# AIM OF THE EXERCISE
Pull out every line of the listing below that contains the word "screenshot", and copy each one in full.

--- Start of RECORDS SUPPLIED ---

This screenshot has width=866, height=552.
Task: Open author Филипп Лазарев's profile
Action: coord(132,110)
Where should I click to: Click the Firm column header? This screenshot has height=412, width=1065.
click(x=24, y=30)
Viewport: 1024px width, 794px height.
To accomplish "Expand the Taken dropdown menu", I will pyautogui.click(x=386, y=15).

--- End of RECORDS SUPPLIED ---
--- Start of RECORDS SUPPLIED ---

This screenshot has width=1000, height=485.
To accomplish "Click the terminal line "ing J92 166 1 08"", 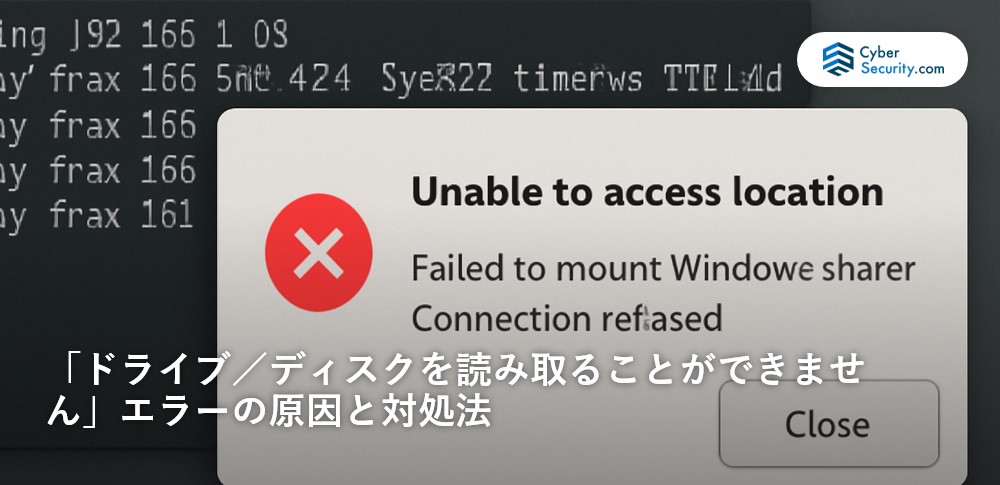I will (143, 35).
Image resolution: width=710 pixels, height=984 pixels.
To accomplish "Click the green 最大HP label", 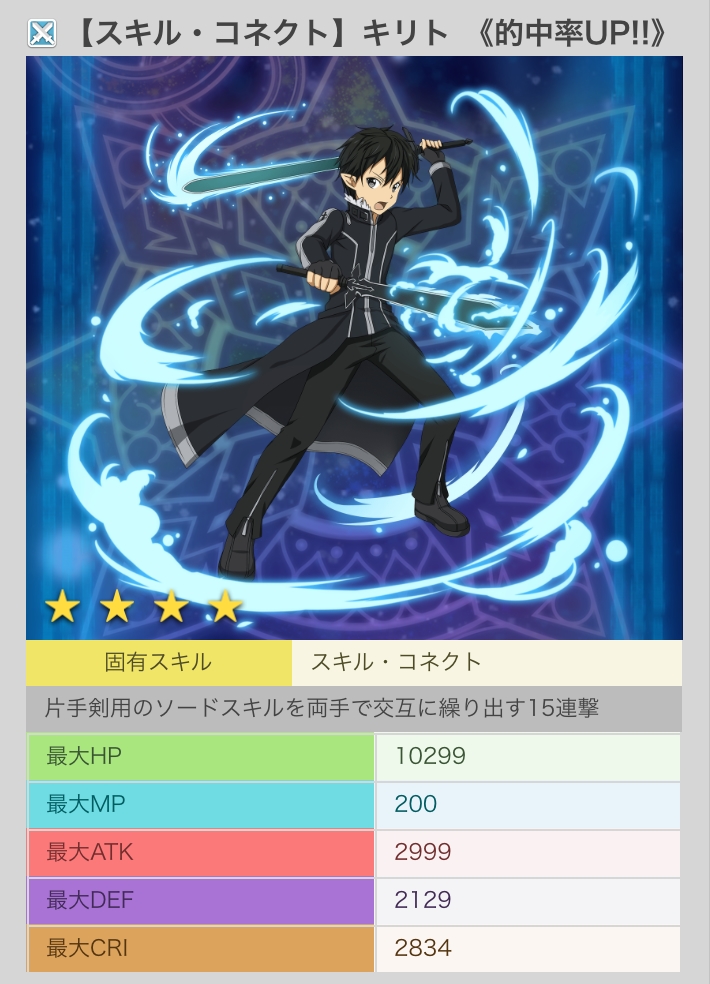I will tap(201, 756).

--- End of RECORDS SUPPLIED ---

# SOLUTION FOR THIS PROBLEM
This screenshot has width=866, height=552.
Where should I click to: Click the Firm column header? This screenshot has height=412, width=1065.
This screenshot has width=1000, height=485.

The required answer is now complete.